WHAT TO PRODUCE: In the entries below, find the line with "The width and height of the screenshot is (967, 551)." and the line with "Click the LJPRV". Reproduce those two lines and every line between them exactly, and nothing more.

━━━ DATA IN THIS EXERCISE ━━━

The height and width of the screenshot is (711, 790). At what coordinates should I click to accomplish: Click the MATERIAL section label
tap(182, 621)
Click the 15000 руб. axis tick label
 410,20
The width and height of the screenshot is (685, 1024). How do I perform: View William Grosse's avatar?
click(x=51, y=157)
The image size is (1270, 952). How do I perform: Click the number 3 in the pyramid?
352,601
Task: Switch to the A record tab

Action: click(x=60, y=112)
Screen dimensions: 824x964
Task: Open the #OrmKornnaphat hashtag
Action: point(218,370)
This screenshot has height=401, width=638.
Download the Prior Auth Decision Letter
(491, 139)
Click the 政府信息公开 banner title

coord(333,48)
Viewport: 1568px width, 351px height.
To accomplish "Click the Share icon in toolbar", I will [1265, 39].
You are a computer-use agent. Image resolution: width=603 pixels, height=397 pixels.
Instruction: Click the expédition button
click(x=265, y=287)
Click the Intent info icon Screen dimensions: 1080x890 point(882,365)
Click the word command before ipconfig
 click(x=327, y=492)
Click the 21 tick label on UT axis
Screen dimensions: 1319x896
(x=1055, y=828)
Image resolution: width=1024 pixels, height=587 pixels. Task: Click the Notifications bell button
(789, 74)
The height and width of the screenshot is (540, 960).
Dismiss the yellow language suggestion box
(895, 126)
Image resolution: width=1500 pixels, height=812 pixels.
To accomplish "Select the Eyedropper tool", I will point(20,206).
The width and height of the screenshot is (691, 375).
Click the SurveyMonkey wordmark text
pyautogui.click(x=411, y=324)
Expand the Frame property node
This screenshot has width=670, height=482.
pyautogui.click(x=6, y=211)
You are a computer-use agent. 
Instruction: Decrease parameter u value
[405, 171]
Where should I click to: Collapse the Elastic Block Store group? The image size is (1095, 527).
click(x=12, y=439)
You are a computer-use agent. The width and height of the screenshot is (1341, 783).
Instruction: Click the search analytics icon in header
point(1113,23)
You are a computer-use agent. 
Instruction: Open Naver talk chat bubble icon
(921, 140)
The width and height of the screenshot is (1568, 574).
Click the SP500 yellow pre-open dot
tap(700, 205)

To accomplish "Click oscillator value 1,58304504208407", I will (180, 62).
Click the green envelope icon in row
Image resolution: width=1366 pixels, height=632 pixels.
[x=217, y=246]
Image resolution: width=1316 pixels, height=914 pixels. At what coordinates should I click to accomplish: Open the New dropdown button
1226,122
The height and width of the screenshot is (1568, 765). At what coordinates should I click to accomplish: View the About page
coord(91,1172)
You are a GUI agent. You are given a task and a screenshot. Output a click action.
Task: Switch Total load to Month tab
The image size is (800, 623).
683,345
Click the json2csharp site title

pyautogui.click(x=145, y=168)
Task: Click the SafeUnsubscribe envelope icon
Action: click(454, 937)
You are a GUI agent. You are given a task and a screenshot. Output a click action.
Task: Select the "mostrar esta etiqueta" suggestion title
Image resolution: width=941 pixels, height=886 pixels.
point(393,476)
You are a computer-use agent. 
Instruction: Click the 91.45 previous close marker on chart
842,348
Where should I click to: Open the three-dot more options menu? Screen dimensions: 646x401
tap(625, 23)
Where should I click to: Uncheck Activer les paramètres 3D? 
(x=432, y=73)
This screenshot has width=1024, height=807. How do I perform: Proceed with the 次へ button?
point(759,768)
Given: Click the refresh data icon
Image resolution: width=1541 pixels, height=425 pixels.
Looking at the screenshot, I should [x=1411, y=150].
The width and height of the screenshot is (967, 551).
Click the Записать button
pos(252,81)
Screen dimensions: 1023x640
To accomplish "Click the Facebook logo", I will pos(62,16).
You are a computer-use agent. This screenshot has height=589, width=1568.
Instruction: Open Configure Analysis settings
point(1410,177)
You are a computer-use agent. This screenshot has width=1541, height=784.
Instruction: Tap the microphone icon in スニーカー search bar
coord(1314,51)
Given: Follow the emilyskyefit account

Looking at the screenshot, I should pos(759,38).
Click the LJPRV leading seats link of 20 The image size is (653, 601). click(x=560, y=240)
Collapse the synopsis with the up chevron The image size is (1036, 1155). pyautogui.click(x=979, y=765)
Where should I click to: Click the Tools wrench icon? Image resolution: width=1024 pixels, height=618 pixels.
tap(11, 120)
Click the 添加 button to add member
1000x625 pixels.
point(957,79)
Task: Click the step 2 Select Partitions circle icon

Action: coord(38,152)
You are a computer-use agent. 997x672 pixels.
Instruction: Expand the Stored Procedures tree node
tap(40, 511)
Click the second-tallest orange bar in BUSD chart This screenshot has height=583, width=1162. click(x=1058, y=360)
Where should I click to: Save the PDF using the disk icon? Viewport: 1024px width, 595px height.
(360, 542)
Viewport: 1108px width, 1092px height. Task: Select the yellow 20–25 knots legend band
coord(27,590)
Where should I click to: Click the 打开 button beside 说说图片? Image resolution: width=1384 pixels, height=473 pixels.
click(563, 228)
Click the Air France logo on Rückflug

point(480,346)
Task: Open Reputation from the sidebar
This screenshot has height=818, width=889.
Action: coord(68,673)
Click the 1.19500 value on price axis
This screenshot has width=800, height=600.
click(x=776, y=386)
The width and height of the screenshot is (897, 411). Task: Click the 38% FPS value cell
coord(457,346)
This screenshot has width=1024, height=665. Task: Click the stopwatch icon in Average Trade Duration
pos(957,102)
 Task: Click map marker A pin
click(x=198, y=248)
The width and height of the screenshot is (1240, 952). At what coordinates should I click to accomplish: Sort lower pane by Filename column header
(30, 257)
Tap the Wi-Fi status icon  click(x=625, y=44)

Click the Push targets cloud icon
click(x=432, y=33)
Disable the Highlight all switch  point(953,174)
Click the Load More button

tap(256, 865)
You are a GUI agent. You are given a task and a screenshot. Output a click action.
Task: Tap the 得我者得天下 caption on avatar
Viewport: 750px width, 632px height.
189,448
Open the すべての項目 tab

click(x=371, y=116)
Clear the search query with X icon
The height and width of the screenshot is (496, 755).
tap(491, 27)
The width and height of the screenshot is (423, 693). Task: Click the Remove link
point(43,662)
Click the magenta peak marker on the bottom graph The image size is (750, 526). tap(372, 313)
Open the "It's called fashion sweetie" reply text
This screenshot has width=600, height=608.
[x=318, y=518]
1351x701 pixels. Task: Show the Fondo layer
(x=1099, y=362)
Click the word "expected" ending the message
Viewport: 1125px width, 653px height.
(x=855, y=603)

━━━

ANSWER SPACE:
The width and height of the screenshot is (967, 551).
Click the Записать button
pos(252,81)
Screen dimensions: 1023x640
To accomplish "Click the Facebook logo", I will pos(62,16).
You are a computer-use agent. This screenshot has height=589, width=1568.
Instruction: Open Configure Analysis settings
point(1410,177)
You are a computer-use agent. This screenshot has width=1541, height=784.
Instruction: Tap the microphone icon in スニーカー search bar
coord(1314,51)
Given: Follow the emilyskyefit account

Looking at the screenshot, I should pos(759,38).
Click the LJPRV leading seats link of 20 The image size is (653, 601). click(x=560, y=240)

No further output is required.